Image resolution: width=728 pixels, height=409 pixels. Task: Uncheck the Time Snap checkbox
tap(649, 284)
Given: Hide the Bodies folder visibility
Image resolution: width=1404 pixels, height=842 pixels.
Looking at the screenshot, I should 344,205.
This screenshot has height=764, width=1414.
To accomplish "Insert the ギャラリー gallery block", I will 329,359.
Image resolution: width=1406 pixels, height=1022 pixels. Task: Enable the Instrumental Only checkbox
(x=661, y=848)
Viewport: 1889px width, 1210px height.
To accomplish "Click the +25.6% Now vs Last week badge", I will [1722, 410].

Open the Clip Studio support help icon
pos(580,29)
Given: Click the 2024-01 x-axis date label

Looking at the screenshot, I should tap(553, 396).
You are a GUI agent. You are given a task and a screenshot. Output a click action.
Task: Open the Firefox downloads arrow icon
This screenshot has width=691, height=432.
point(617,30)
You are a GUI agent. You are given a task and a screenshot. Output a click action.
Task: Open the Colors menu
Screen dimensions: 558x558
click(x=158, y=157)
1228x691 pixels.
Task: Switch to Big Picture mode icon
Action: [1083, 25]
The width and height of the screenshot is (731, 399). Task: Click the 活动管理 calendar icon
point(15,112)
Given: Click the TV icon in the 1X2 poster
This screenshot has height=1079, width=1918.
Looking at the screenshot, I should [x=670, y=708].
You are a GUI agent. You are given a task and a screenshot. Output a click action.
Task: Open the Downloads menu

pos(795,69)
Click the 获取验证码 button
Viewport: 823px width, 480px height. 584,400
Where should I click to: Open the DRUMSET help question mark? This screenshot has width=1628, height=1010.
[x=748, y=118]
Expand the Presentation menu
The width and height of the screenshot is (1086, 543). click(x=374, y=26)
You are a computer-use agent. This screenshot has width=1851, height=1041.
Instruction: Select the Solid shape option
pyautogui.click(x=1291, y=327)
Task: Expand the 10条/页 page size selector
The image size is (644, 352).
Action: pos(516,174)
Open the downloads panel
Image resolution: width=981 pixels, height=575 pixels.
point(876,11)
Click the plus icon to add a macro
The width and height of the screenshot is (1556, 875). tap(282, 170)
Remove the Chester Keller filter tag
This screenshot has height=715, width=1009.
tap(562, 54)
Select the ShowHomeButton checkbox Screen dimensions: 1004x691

______________________________

### Exercise description
Write the records out once more, word for word.

### Response to this task
Image resolution: width=728 pixels, height=409 pixels. Task: Uncheck the Time Snap checkbox
tap(649, 284)
Given: Hide the Bodies folder visibility
Image resolution: width=1404 pixels, height=842 pixels.
Looking at the screenshot, I should 344,205.
This screenshot has height=764, width=1414.
To accomplish "Insert the ギャラリー gallery block", I will 329,359.
Image resolution: width=1406 pixels, height=1022 pixels. Task: Enable the Instrumental Only checkbox
(x=661, y=848)
Viewport: 1889px width, 1210px height.
To accomplish "Click the +25.6% Now vs Last week badge", I will [1722, 410].

Open the Clip Studio support help icon
pos(580,29)
Given: Click the 2024-01 x-axis date label

Looking at the screenshot, I should tap(553, 396).
You are a GUI agent. You are given a task and a screenshot. Output a click action.
Task: Open the Firefox downloads arrow icon
This screenshot has width=691, height=432.
point(617,30)
You are a GUI agent. You are given a task and a screenshot. Output a click action.
Task: Open the Colors menu
Screen dimensions: 558x558
click(x=158, y=157)
1228x691 pixels.
Task: Switch to Big Picture mode icon
Action: [1083, 25]
The width and height of the screenshot is (731, 399). Task: Click the 活动管理 calendar icon
point(15,112)
Given: Click the TV icon in the 1X2 poster
This screenshot has height=1079, width=1918.
Looking at the screenshot, I should [x=670, y=708].
You are a GUI agent. You are given a task and a screenshot. Output a click action.
Task: Open the Downloads menu

pos(795,69)
Click the 获取验证码 button
Viewport: 823px width, 480px height. 584,400
Where should I click to: Open the DRUMSET help question mark? This screenshot has width=1628, height=1010.
[x=748, y=118]
Expand the Presentation menu
The width and height of the screenshot is (1086, 543). click(x=374, y=26)
You are a computer-use agent. This screenshot has width=1851, height=1041.
Instruction: Select the Solid shape option
pyautogui.click(x=1291, y=327)
Task: Expand the 10条/页 page size selector
The image size is (644, 352).
Action: pos(516,174)
Open the downloads panel
Image resolution: width=981 pixels, height=575 pixels.
point(876,11)
Click the plus icon to add a macro
The width and height of the screenshot is (1556, 875). tap(282, 170)
Remove the Chester Keller filter tag
This screenshot has height=715, width=1009.
tap(562, 54)
Select the ShowHomeButton checkbox Screen dimensions: 1004x691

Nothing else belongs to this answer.